IE9 and modern Chrome already support them (I'm not sure whether they support vmin/vmax yet). Other browsers have implementations coming!

Max Degterev: Q: Why invent calc() instead of just doing it SCSS way

The "SCSS way" means just doing math directly, without the calc() wrapper. That is, something like width: 20px + 50%;. We thought about that, but decided that the wrapper helps with readability. For example, quickly glance at this and tell me how many values are in it: margin: 5px + 10em 20% * 3 +20vw + 5px;? Much easier to read if you do margin: calc(5px + 10em) calc(20% * 3) calc(+20vw + 5px);

In addition to the readability, sometimes it's legitimately ambiguous, because CSS uses the / in some places (such as 'font', 'background', and 'border-image') to separate values, and if you used division next to those it's impossible to tell what you meant. We'd have to make some arbitrary choice and require you to use parentheses or something to disambiguate if you wanted the other option, which I think is what SASS does.

Keith Wyland: is cycle() in the heading supposed to be toggle() on this slide?

Yes, apologies. This slide deck was modified from an older talk I gave, and the name of the function changed since then. The correct name is toggle(), as the spec says.

Derick Montague: what if the parent is neither italic or normal?

(Context is the toggle() example: font-style: toggle(italic, normal);.)

Then it takes the first value, which is italic in this case.

Kevin Vrsek: what's the logic in using :any-link instead of :link-any? [:link-local too]

Easier to read? You want to match against local links, you use :local-link, easy.

Jesse Wallace: Q: so when are we going to get parent selectors to use with children in CSS?

I deliberately skipped over this in my talk, because the feature will probably get punted out of Selectors 4, but right now there's a :matches() pseudoclass that works similarly to jQuery's :has() pseudoclass, which lets you produce "parent selectors" along with lots of other things, like selecting previous sibling, reversing a reference combinator (selecting the label associated with an input!), and tons more.

The problem with this kind of thing is that it's very hard to implement efficiently for browsers, which need to be able to super-quickly tell which selectors started to match and which ones stopped. However, it would be totally fine in "batch" selectors, like javascript's querySelector() function. I think that we'll punt :matches() out of Selectors 4 and into a special spec that has selectors that are useful, but too slow for normal CSS.

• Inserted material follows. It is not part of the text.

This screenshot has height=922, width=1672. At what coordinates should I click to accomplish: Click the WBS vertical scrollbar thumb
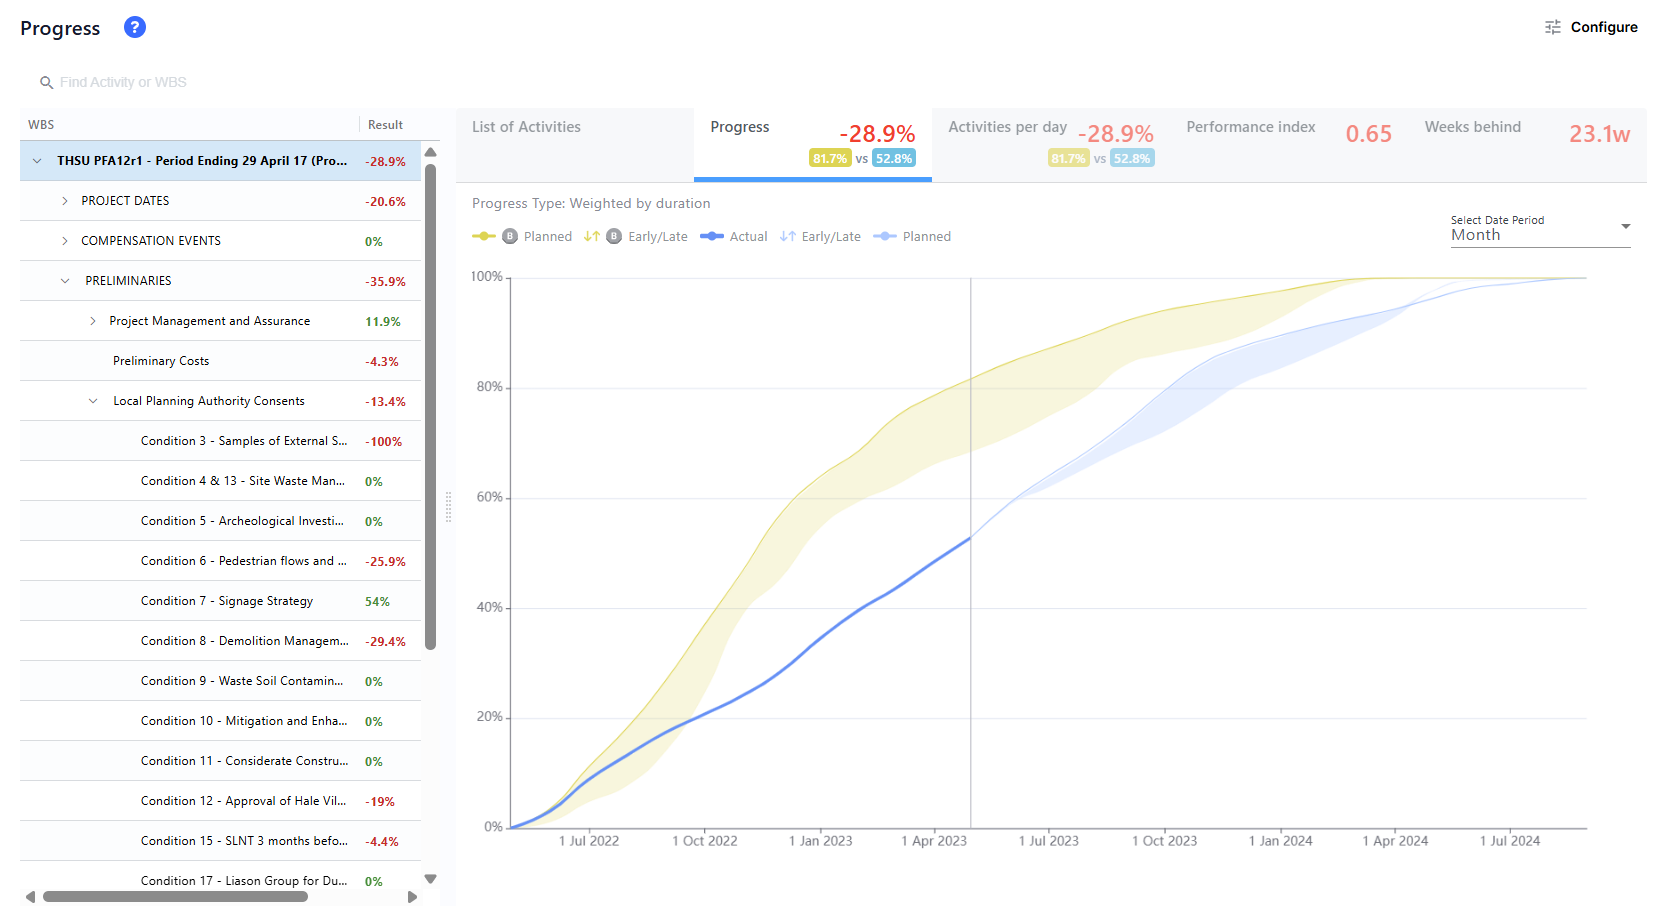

Doug Ramsay: What's the difference between nth-match and nth-of-type?

:nth-of-type() is like an :nth-match() that can only use tagname selectors. Simple, but very very limited.

Benjamin Truyman: Q: Is there any planned support for nested selectors?

I'm trying! I have a draft spec at http://dev.w3.org/csswg/css3-hierarchies/, but the CSS Working Group hasn't quite accepted it as a work item yet. It's also slightly different from SASS's nesting syntax (you can't omit the &, and you can't put an & later in the selector), but I hope to fix those problems somehow. I can't just do what SASS does directly, because otherwise selectors are ambiguous, from a grammar perspective, with properties, so that you need infinite lookahead (theoretically) to tell the difference between them. With variables mixed in, sometimes you can't even tell them apart theoretically!

Keith Wyland: Q: will there be a way to specify what 1x, 2x, 10x means as far as network bandwidth/screen size?

Not sure what this question means. The 2x multiplier means the same as saying it has a resolution of 2dppx, or 192dpi, etc. In other words, it indicates that the image is double-resolution.

All the factors that go into deciding which to use are browser-specific and hopefully magic. They can't be exposed well to authors.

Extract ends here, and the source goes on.